#### READING PASSAGE

Under current law, the Administration’s tax cuts are slated to expire by the end of 2010.  However, under the new Senate “PAYGO” rule, and the new House “Trigger” rule contained in the congressional budget plan, Congress is free to extend any or all of the tax cuts, as well as relief from the Alternative Minimum Tax, if it pays for these extensions through increases in other taxes or reductions in entitlement programs.

The Administration’s tax cuts expire in 2010 because their supporters purposefully designed them that way, in order to fit the tax cuts within the cost constraints of the congressional budget plans adopted in 2001 and 2003.  While acknowledging that their ultimate goal was to make the tax cuts permanent, supporters of those measures opted to “sunset” the tax cuts before the end of the ten-year budget window in order to obscure their true cost.  Now, a few years from the tax cuts’ expiration, some of these same supporters act as though the tax cuts are already permanent and any proposal to offset the costs of extending them is a “tax increase.”

To extend all the 2001 and 2003 tax cuts without paying for them — and to attack those who seek to require Congress to pay for any extension — would exacerbate the irresponsible fiscal nature of the original actions.

Moreover, the revenue levels in the new budget resolution assume that Congress will waive the rules requiring that all tax cuts be fully paid for; the revenue figures envision that Congress will enact new tax cuts or extend current, temporary tax cuts in the amount of $180 billion over the next six years and $109 billion in 2012 alone.  Rather than calling for a tax increase, the budget plan lays the groundwork for substantial tax cuts within the next five years.

Because the long-term budget picture is grim, we believe the Administration and Congress should not enact new tax cuts or extend existing ones — or expand mandatory programs — without paying for them.  We hope Congress will fully adhere to the House and Senate rules against doing so.

#### REQUIRED TASK
List every calendar year named in the passage on the tax cuts.

#### MATERIAL PROVIDED
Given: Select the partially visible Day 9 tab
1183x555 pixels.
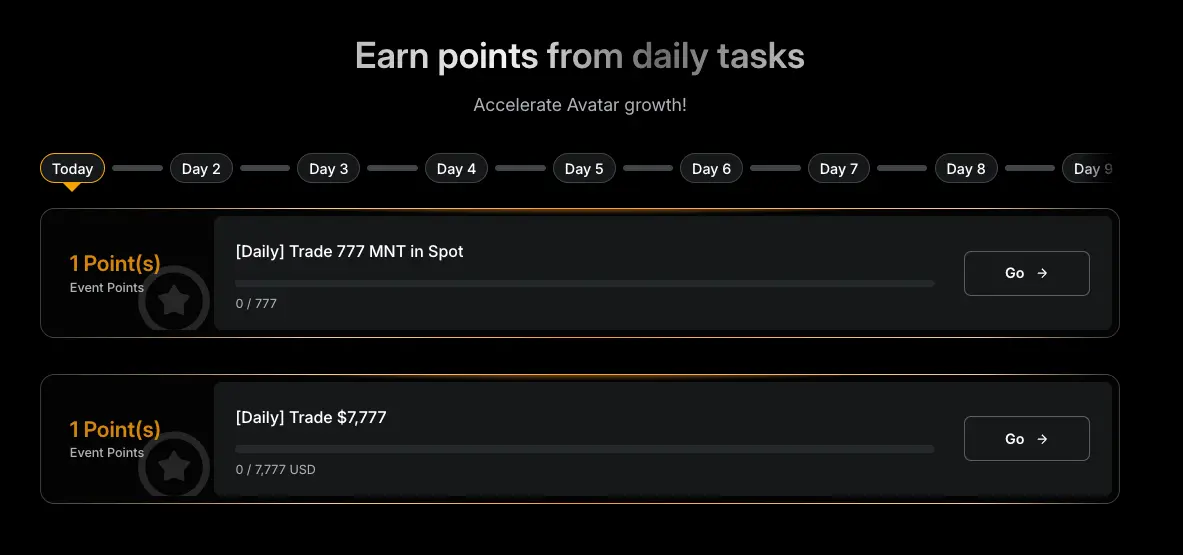Looking at the screenshot, I should pos(1090,169).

#### WRITTEN SOLUTION
2010, 2001, 2003, 2012